Histoires

Nicolas Thevenet, dalla Francia alla Rocchettese per amore: “Stregato dall’attaccamento al rossoblù”

Il centrocampista si racconta: tanti anni in categorie importanti del calcio francese, l'impatto con una nuova realtà, la gioia della società

Nicholas Thevenet

Un bel po’ di anni fa, un francese arrivò in Val Bormida e si mise a duellare a Mallare, Carcare, Altare, Millesimo, Cosseria e Cairo. Si chiamava Napoleone Bonaparte e a Dego riuscì a vincere. Tanto tempo dopo, un altro francese è arrivato in Valle, destinazione Rocchetta di Cairo. L’obiettivo non è vincere a Dego ma contro il Dego, nel derby dei derby. Una sfida da vincere per provare a salire e incrociare “il fuoco” anche con Mallare, Millesimo e Aurora Cairo.

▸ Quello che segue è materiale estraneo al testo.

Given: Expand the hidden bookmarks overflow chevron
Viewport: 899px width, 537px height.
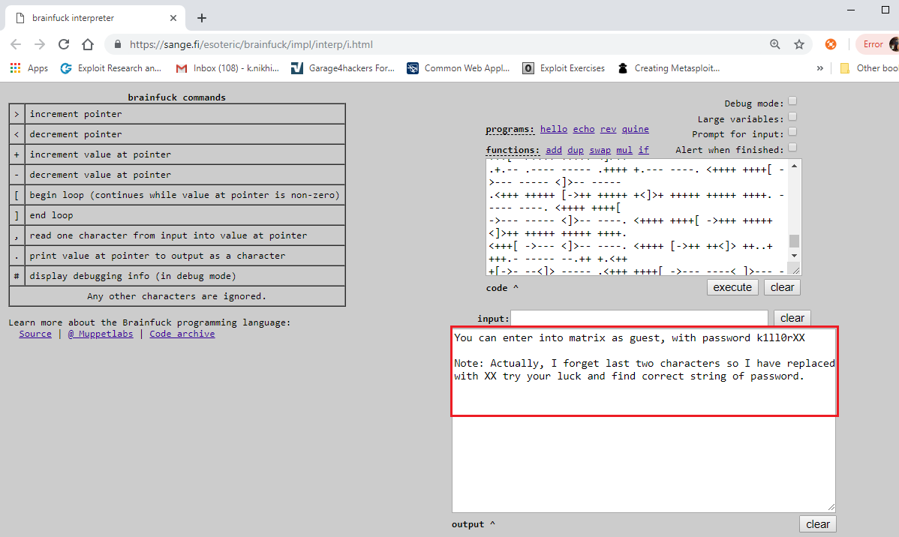Looking at the screenshot, I should 820,68.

La grande novità della Rocchettese 2021 è il mediano dai piedi buoni Nicolas Thevenet. Classe 1989, proviene da Niort, in Francia, dove ha iniziato a giocare all’età di sei anni. Poi, la frequentazione di una scuola sportiva e l’approdo nel club professionista Les Chamois Niortais. A diciassette anni, ha cambiato vita e casacca entrando nelle fila del Bayonne. Dopo, la tappa nel Chauray. “Ho sempre giocato al livello più alto regionale (R1) – racconta – prendendo parte ai percorsi della coppa regionale e della coppa nazionale”.

L’ultima fermata della vita calcistica in Francia è stato nel Saint Liguaire (R1). Poi, se ci si mette di mezzo quell’entità che muove il sole e le altre stelle allora il passo dalla Francia a Rocchetta di Cairo diventa breve. “Mi sono trasferito per amore, la mia fidanzata è tornata a vivere a Rocchetta e l’ho seguita all’inizio di settembre”.

Per quanto riguarda l’incontro con la squadra del paese, galeotto fu il Bar “Cicci”. “Un giorno ero al bar e ho sentito parlare della squadra dai ragazzi della Rocchettese, sono poi andato a vedere un allenamento. Quando sono arrivato l’accoglienza è stata super, dopo una decina di minuti avevo già i pantaloncini ed ero in campo ad allenarmi. I dirigenti e i giocatori mi hanno accolto con grande calore e mi piace il tipico atteggiamento passionale che contraddistingue gli italiani, emblematica la partita con il Dego con campo e cielo in festa grazie ai tifosi”, spiega Thevenet.

Una Rocchettese tutta cuore quella che sta plasmando mister Mario Croci, pregio che Thevenet ha subito potuto apprezzare. “I miei compagni – commenta –  hanno il cuore rossoblù e sono bravi, ma dobbiamo lavorare sul controllo dell’emotività. Vedendo i risultati mi sembra che l’Albissole sia la squadra più strutturata per vincere il campionato, anche se è un po’ presto per parlare di classifica. Credo che sia importante arrivare all’inverno ai primi posti“. Obiettivi in campo ma anche fuori: “Stiamo vivendo tutti un periodo particolare, sto cercando di inserirmi a livello lavorativo qui in Liguria”, aggiunge.

Mentalità, qualità tecnica ed esperienza sono le caratteristiche principali di Thevenet. “Un giocatore che, nonostante qualche acciacco per infortuni del passato, si nota quando è in campo e di cui si sente la mancanza. È un ragazzo d’oro, gli vogliamo tutti bene e siamo contenti di averlo. Domenica scorsa non ha potuto giocare ma è stato vicino alla squadra e ha cantato con i tifosi. Ci fa anche notare che qui in Italia siamo un po’ troppo preoccupati dell’arbitro. Per farla breve, siamo davvero orgogliosi della sua presenza”, il commento del dirigente rossoblù Simone Ferrero.